Contracts in the cloud, security and data privacy: instructions



[ad_1]

Contracts for the supply of cloud computing to pose particular legal problems.

First of all, it is necessary to clarify that they relate to different topics:

  • the cloud provider, which is the cloud service provider
  • the administrator client or the one who configures the services offered by the cloud provider
  • The end user of cloud services, which benefits from the resources configured by the client's administrator

It's not easy to legally fit a cloud computing contract. Part of the doctrine supports the view that the contract in question is a mixed contract because it represents traceable elements of the service contract. (cloud service offering) and license agreement (product use).
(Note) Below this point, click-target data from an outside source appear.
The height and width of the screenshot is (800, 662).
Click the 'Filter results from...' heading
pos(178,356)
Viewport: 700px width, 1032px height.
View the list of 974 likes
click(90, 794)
Another doctrine pronounced on the contract for the provision of cloud computing services has clearly traced this contractual regime to the type of contract of the service contract, observing how the result obtained by this contract is similar to that obtained through the service contract. . outsourcing contracts. It is recalled that the Italian legal system regulates the subcontracting contract in the context of atypical contracts which are largely implemented despite the absence of a regulated contractual model and which is therefore treated as a service contract.

Cloud Contracts: Privacy Features

Cloud contracts typically consist of multiple sections containing the terms and conditions of the service, the Service Level Agreement (or SLA), the obligations of the parties and the methods of processing personal data.

In summary:

  • the section relating to the general conditions of the contract defines the general aspects of the contract itself, namely the duration, the consideration, the payment, the cancellation or the withdrawal
  • the SLA section details the levels of service that the provider commits to maintain
  • the section on obligations of the parties defines the conditions to be met to avoid any interruption or suspension of the service
  • the privacy policy describes how the provider processes personal data as part of the provision of cloud computing service, also in light of the obligations imposed by EU Regulation 2016 / 679.
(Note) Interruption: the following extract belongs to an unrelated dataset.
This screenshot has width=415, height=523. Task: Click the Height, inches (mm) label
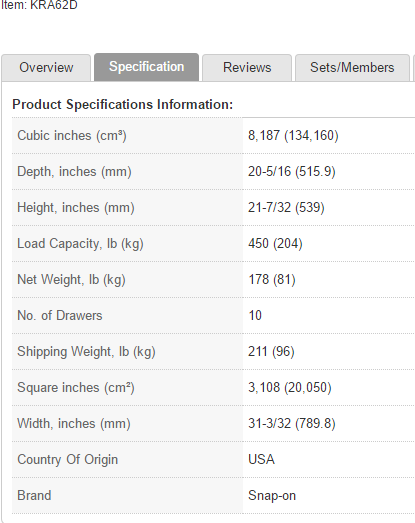[x=76, y=208]

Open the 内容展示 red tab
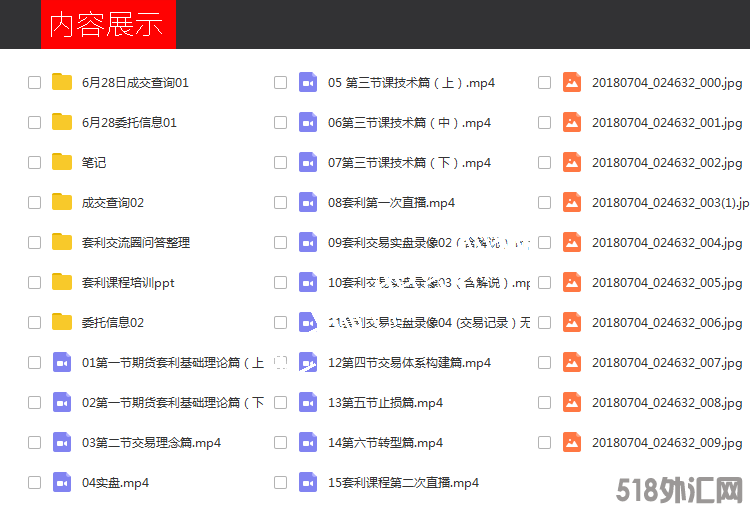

The identification of cloud service provider and cloud service provision contract are aspects of a particularly important phase focused on the selection of providers (seller rating) and the identification of the service contract adapted to the needs of the company. Always ensure that the following conditions are met:

  • The data stored on the vendor's servers must always remain the property of the company.
  • the provider must be able to demonstrate that it imposes appropriate access controls and ensure that data in transit, as well as download or transfer of files, are protected by encryption protocols
  • The provider must always be able to download a copy of the data at any time and independently and declare with the greatest transparency the physical location of the data.
  • The customer must be able to periodically check the supplier's response to performance and compliance with the contract.
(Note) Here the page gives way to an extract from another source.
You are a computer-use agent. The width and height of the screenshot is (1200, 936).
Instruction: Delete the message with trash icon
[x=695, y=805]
A particularly important aspect in the cloud domain is the data portability.

at portability we hear the possibility of being able to migrate applications and data from one cloud environment to another, avoiding being "stuck" with a given cloud infrastructure provider (immobilization of the seller).

It is precisely in this regard that the "Guidelines on the right to portability of data" are found."The working group ex Article 29 (working document 29) provides guidance on the interpretation and implementation of the data portability right introduced by Regulation (EU) No 679/2016 by encouraging collaboration agreements between suppliers and professional badociations for the definition and development of shared standards and interoperable formats.

Data privacy and cloud security

Risk of loss of control of data by users Cloud services pose a serious threat to the privacy of information and the founding principles of privacy law.

ISO / IEC 27018 (Code of Conduct for the Protection of Personally Identifiable Information in Public Cloud Services for Cloud Providers) and the recommendations suggested by Enisa already in the first version of the publication Cloud Benefits Computing, risks and recommendations for information security & # 39; In fact, they are excellent reference tools for the proper management of privacy and data security in the cloud.

In particular, the ISO / IEC 27018 standard, incorporating the aspects set out in Madrid Resolution of 2009, provides precise instructions, guidelines and controls for the processing of personal data in the cloud on the public network.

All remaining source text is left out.